Personality Tests Aren't Destiny
"Personality assessments have become woven into the fabric of modern organizational life to the point that there's no avoiding them. DiSC, Belbin, Myers-Briggs, and their cousins are often among the first tools we encounter as we enter the corporate world. They show up in onboarding sessions, leadership programs, recruitment processes, and executive classrooms, and that familiarity breeds acceptance just like their repeated use breeds expectation, to the point where not administering an assessment can feel like a missing ingredient."
"Many of the most widely used personality frameworks were never built through decades of cumulative, hypothesis-driven scientific research.
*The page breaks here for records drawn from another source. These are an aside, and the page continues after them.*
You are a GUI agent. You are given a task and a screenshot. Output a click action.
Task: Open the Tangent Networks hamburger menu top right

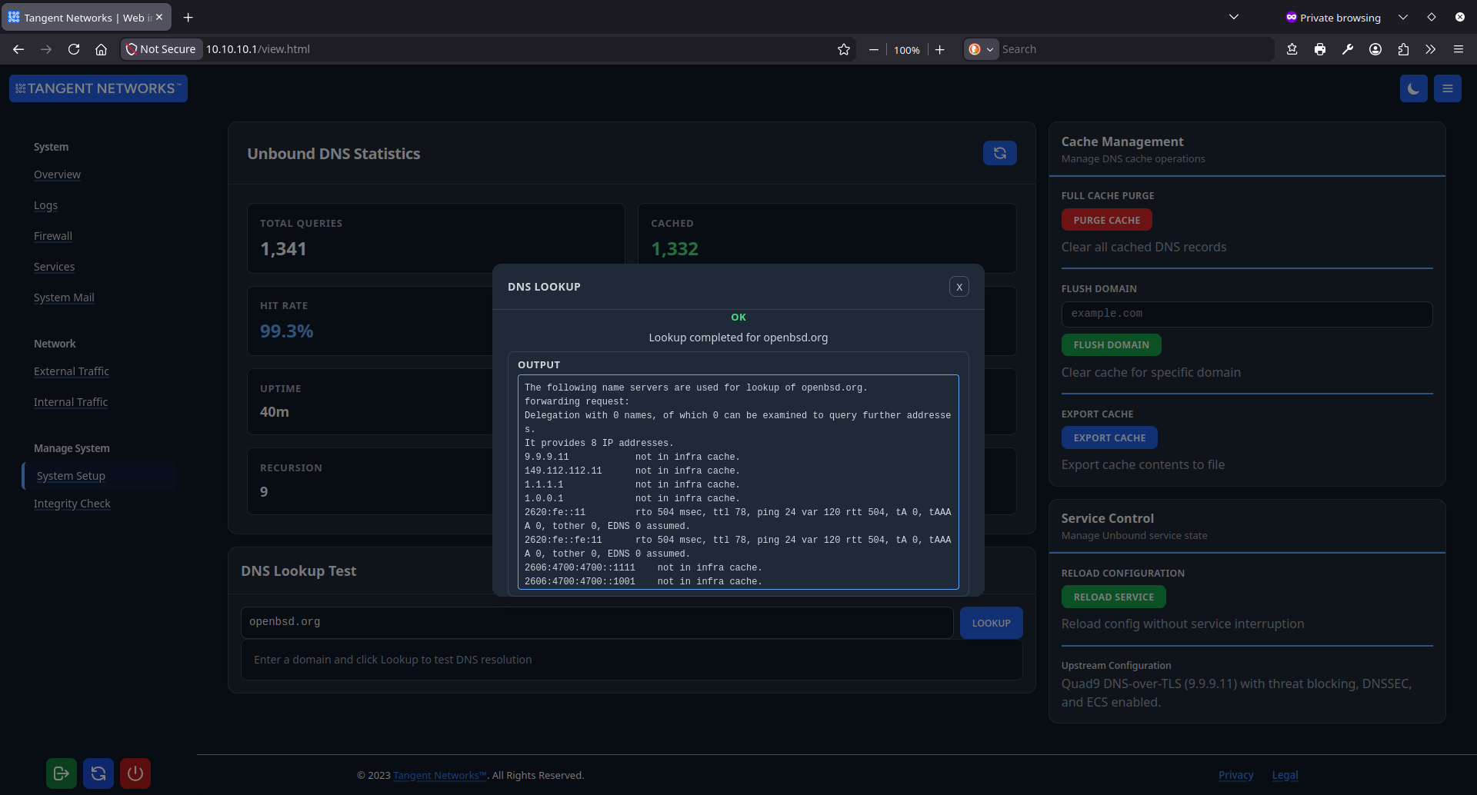coord(1446,88)
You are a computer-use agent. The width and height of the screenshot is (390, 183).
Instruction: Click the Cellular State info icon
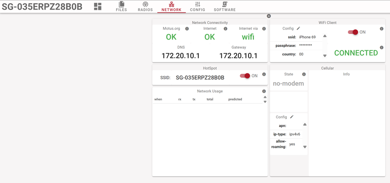point(304,74)
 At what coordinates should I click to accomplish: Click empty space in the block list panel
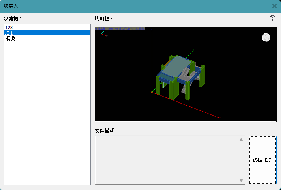(47, 122)
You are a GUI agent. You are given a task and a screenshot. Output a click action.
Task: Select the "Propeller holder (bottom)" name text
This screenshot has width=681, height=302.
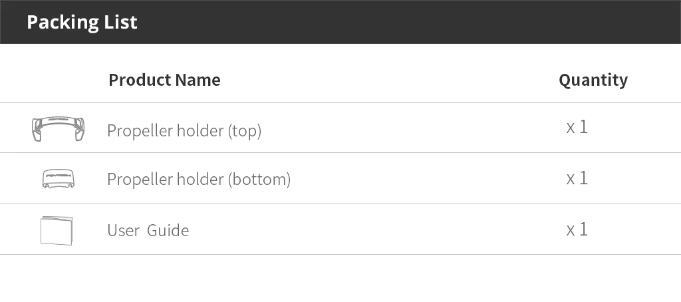198,179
The Myers-Briggs Type Indicator, for example, was developed by Katharine Briggs and Isabel Myers in the mid-twentieth century, drawing heavily on Carl Jung's theory of psychological types. Neither had formal training in psychometrics, and the instrument was designed primarily for practical use in wartime United States rather than empirical rigor."
Personality assessments such as DiSC, Belbin, and Myers-Briggs are deeply integrated into organizational processes like onboarding, leadership development, recruitment, and executive training. Repeated use and familiarity create expectations and normalize assessment-driven interventions. Many popular instruments were developed for practicality and intuitive appeal rather than through rigorous psychometric research and validation. Individuals frequently interpret assessment outcomes as fixed descriptions of identity rather than as context-sensitive indicators. Personality expression shifts across social contexts, so assessments function best as comparative tools for discussion and development rather than as precise, immutable measures of who a person is.